Taux de chômage stable
Pas étonnant, dans ce contexte de tassement, que l’emploi marchand ait marqué le pas. L’Insee a dénombré trois fois moins de créations de postes en 2018 qu’en 2017 (107 000 contre 341 000). Environ 64 000 sont attendues au premier semestre 2019, notamment dans les services. Très haut ces dernières années, l’intérim poursuivrait son repli. A l’inverse, la montée en puissance des Parcours emplois compétences (PEC) redonnerait quelques couleurs à l’emploi non marchand, très touché par l’effondrement des contrats aidés. Le taux de chômage, lui, resterait stable, à 9,1 %, avant d’atteindre 9 % au printemps 2019.
Mais l’horizon n’est pas complètement bouché : les entreprises vont bénéficier, l’an prochain, de la transformation du crédit d’impôt pour la compétitivité et l’emploi (CICE) en réduction pérenne de cotisations patronales. Leur taux de marges augmenterait de 1,5 point, pour s’élever à 33,5 % début 2019 et ainsi retrouver des niveaux d’avant la crise. Un facteur qui devrait soutenir l’investissement et profiter à l’emploi.
Les sociétés, grandes et petites, seront-elles mises à contribution pour financer les mesures de soutien au pouvoir d’achat annoncées par Emmanuel Macron, le 10 décembre ? C’est le scénario qui se dessine, mais l’Insee n’a pas pu l’intégrer dans ses prévisions. Ses analystes estiment, en revanche, que le gonflement de la prime d’activité, l’annulation de la hausse de la CSG sur les retraites de moins de 2 000 euros et la défiscalisation doublée de l’exonération de charges sociales des heures supplémentaires auront un effet bénéfique sur le pouvoir d’achat. Elles le doperaient de 0,5 point au premier trimestre 2019, alors que l’inflation ralentirait.
« Grosses incertitudes »
Reste à savoir comment le coup de pouce se répercutera sur la consommation. « Il y a de grosses incertitudes sur l’ampleur du rebond », reconnaît Julien Pouget, responsable du département conjoncture à l’Insee. Comme la confiance des ménages est très entamée, une partie des gains de pouvoir d’achat sera mise de côté : le taux d’épargne passerait de 14,7 % en 2018 à 15,2 % au cours du premier semestre de 2019. Les dépenses de ménages se redresseraient néanmoins, en hausse de 0,7 %, puis 0,5 %, aux deux premiers trimestres de 2019.

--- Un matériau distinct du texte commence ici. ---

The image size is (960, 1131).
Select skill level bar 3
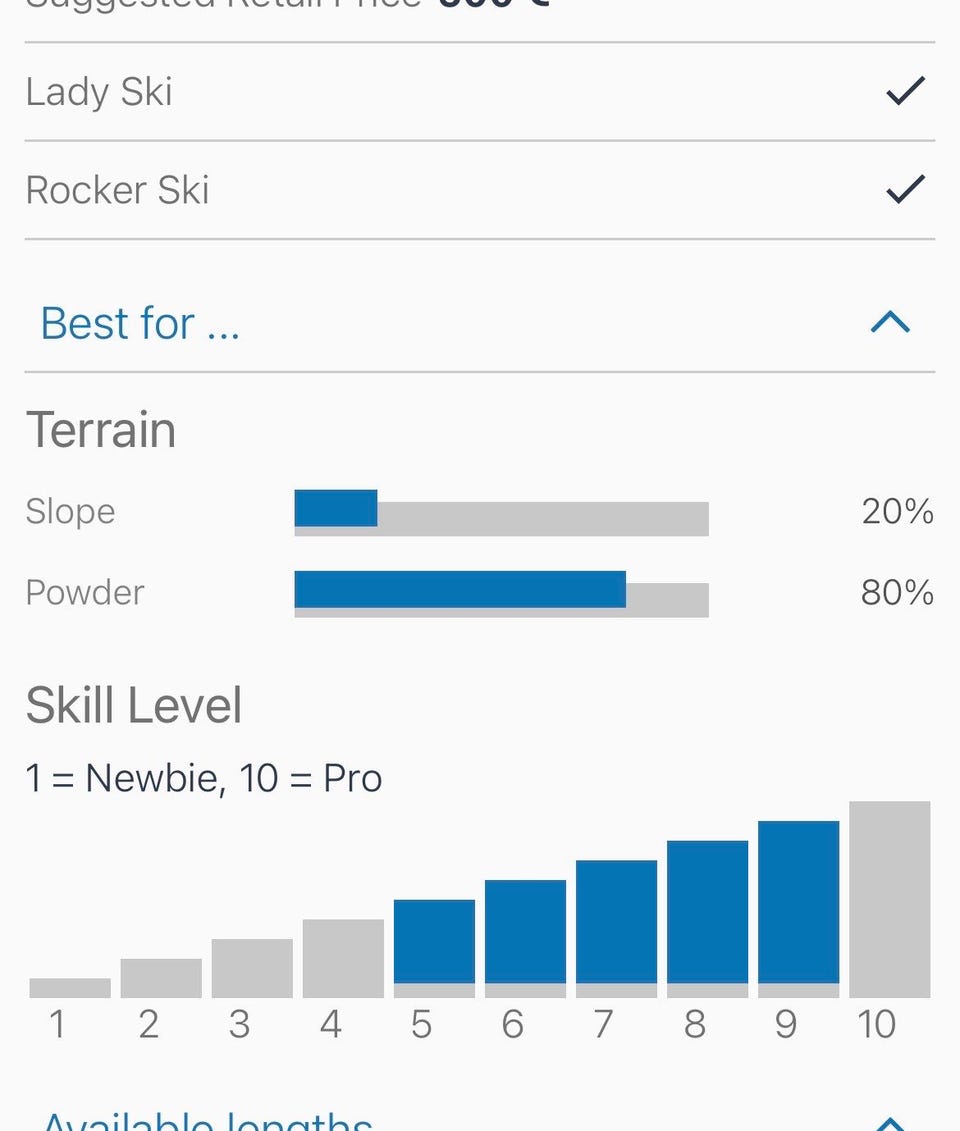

La dynamique globale de l’activité dépendra enfin de l’environnement international. La France, toute tiraillée qu’elle est, n’est pas la seule économie de la zone euro à connaître un ralentissement. « Le rattrapage consécutif aux récessions passées est en train de s’estomper », note l’Insee. En d’autres termes, il faut s’attendre à un affaiblissement durable de la croissance des principaux pays du Vieux Continent.